O Ministério Público Federal (MPF)
encaminhou nesta sexta-feira (22) à Justiça Federal em Marabá (PA) recurso
contra sentença que considerou prescritos os crimes do caso Zé Pereira. Além de
o direito internacional considerar a submissão à escravidão um crime
imprescritível, por ser crime contra a humanidade, o Brasil se comprometeu
internacionalmente a levar os criminosos a julgamento, lembra o MPF no recurso.
Os crimes foram cometidos em Sapucaia
(PA) em 1989, quando José Pereira Ferreira estava com 17 anos.
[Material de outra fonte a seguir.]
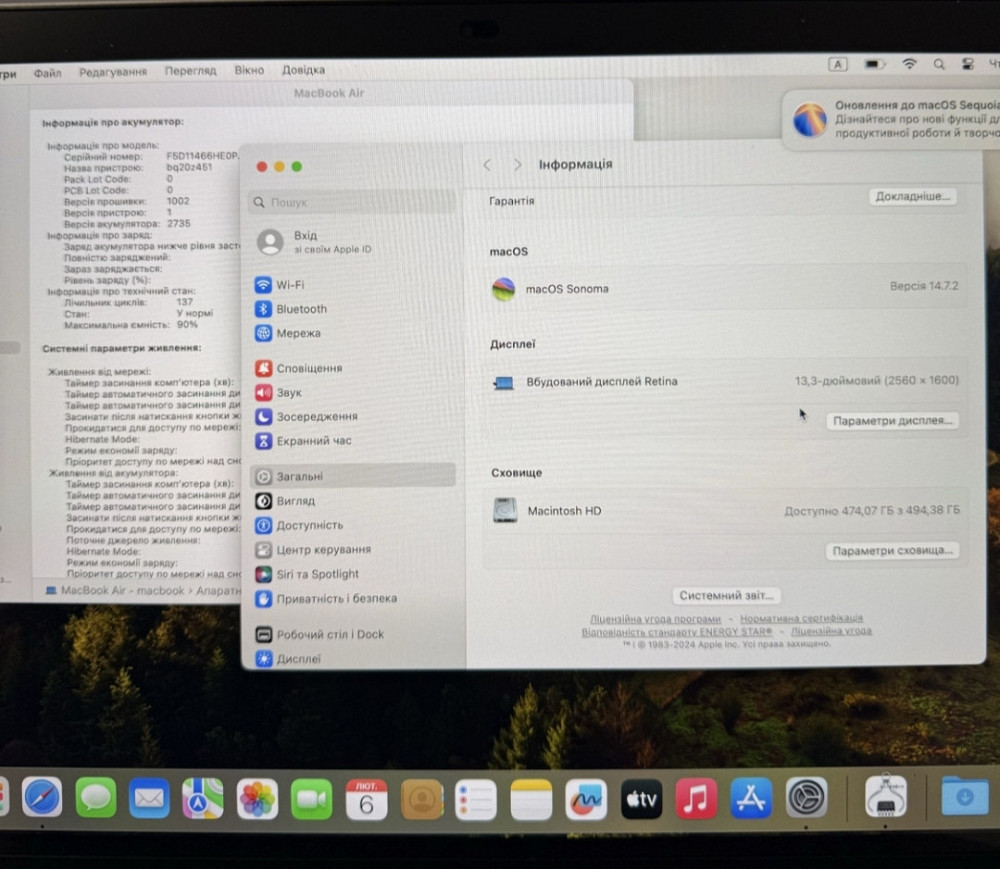Open App Store from the Dock
This screenshot has height=869, width=1000.
(750, 798)
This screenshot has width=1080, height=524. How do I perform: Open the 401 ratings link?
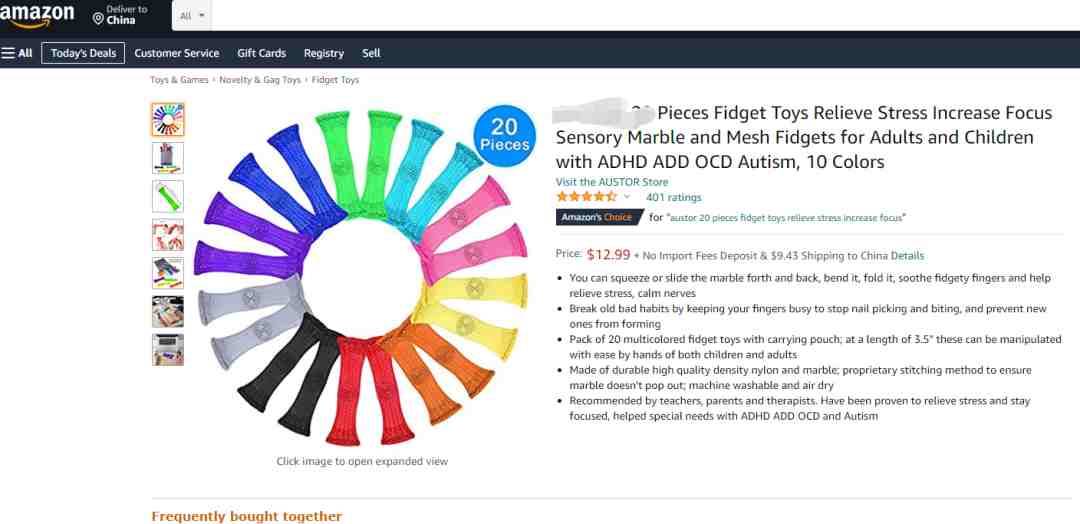[674, 198]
Ele foi
submetido a condições análogas às de escravo, tentou fugir e foi baleado na
cabeça, só sobrevivendo porque fingiu-se de morto ao lado do corpo de outra
vítima dos criminosos. Em 2003, o Brasil comprometeu-se perante a Comissão
Interamericana de Direitos Humanos (CIDH) – órgão da Organização dos Estados
Americanos (OEA) – a julgar os criminosos.
No último dia 15, o juiz federal Marcelo
Honorato declarou extinta a punibilidade dos três acusados, Augusto Pereira
Alves, José Gomes de Melo e um terceiro, conhecido apenas pelo primeiro nome,
Carlos.
“Os crimes objeto de apuração e
persecução no presente processo são imprescritíveis, e assim eram reconhecidos
antes de sua ocorrência, tratando-se de delitos perpetrados mediante graves
violações de direitos humanos, marcados também pelo fato de a proibição da
escravidão ser norma imperativa de Direito Internacional, de cuja observância
nenhum dos ramos de poder do Estado brasileiro pode se afastar”, ressaltam, no
recurso, os procuradores da República Lucas Daniel Chaves de Freitas e
Alexandre Aparizi.
Risco de comportamento contraditório –
Os membros do MPF também destacam que, tendo em vista que o Brasil se
comprometeu em âmbito internacional a continuar com os esforços para punir os
acusados, deixar de fazer isso tendo como base argumentação baseada apenas na
legislação brasileira seria “insustentável comportamento contraditório e
desarmônico com a própria Constituição Federal, que, por seu caráter
cosmopolita, abre-se a uma interpretação dialógica com os tratados de Direito
Humanos e com o costume internacional nessa matéria”.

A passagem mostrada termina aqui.